## What is asked
Recast every line of the material below as a Markdown table with the columns "Row" and "Line", numbering the rows and skipping blank lines. Leave the pictures out of the table.
╭─ Material
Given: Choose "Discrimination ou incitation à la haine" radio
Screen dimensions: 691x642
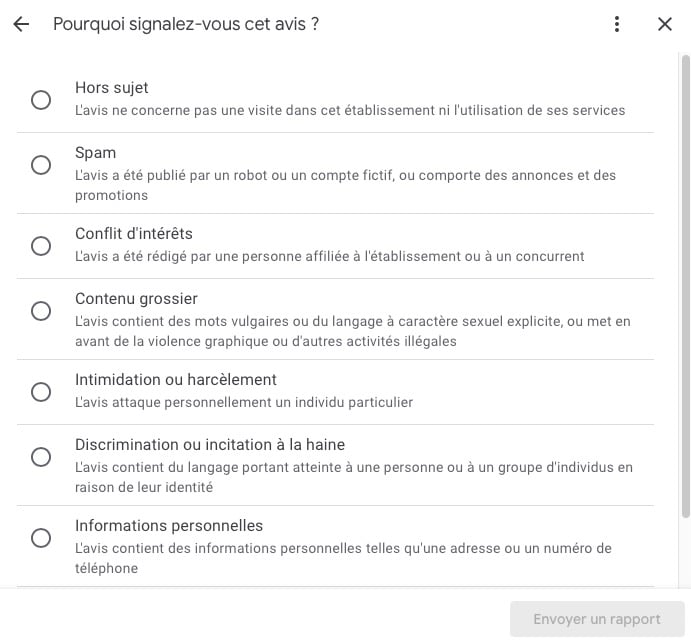Looking at the screenshot, I should (41, 457).
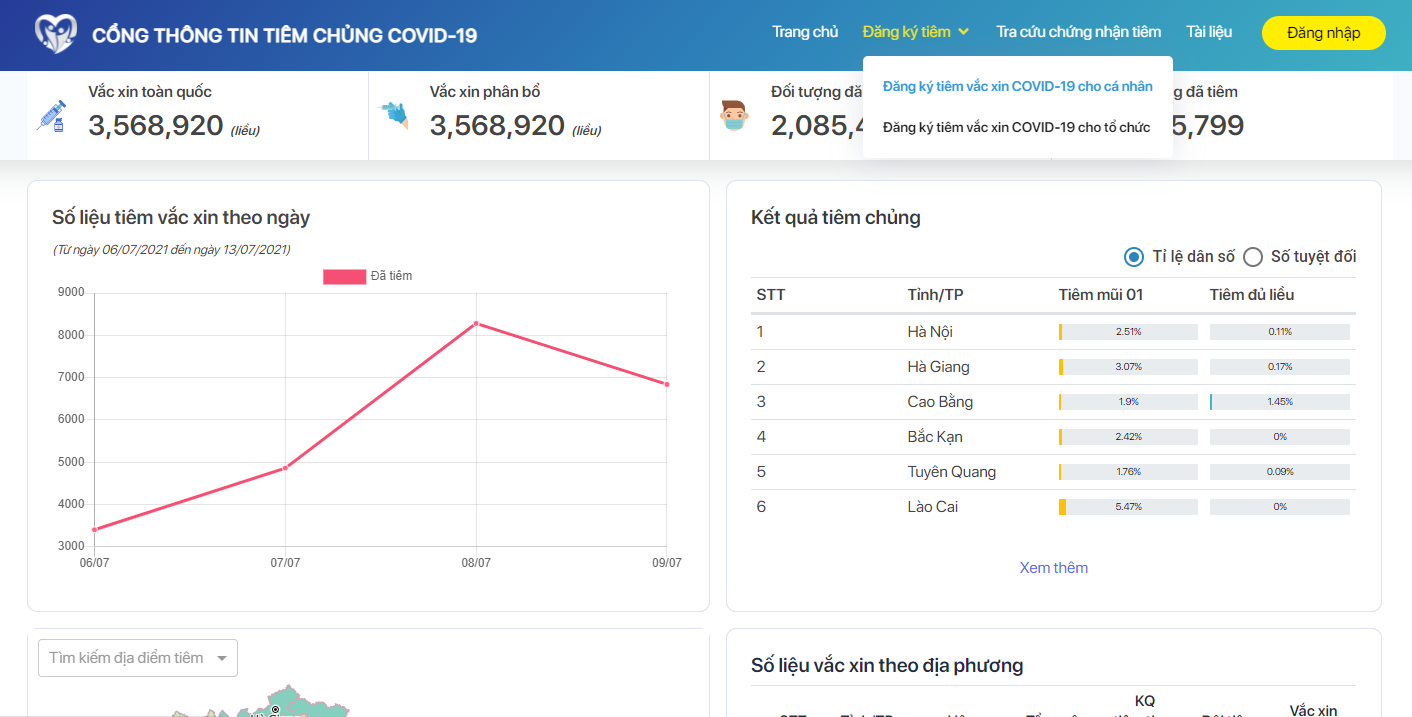Expand the Đăng ký tiêm menu
The height and width of the screenshot is (717, 1412).
(906, 32)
╰─
## Complete response
| Row | Line |
|---|---|
| 1 | Given: Choose "Discrimination ou incitation à la haine" radio |
| 2 | Screen dimensions: 691x642 |
| 3 | Looking at the screenshot, I should (41, 457). |
| 4 | Expand the Đăng ký tiêm menu |
| 5 | The height and width of the screenshot is (717, 1412). |
| 6 | (906, 32) |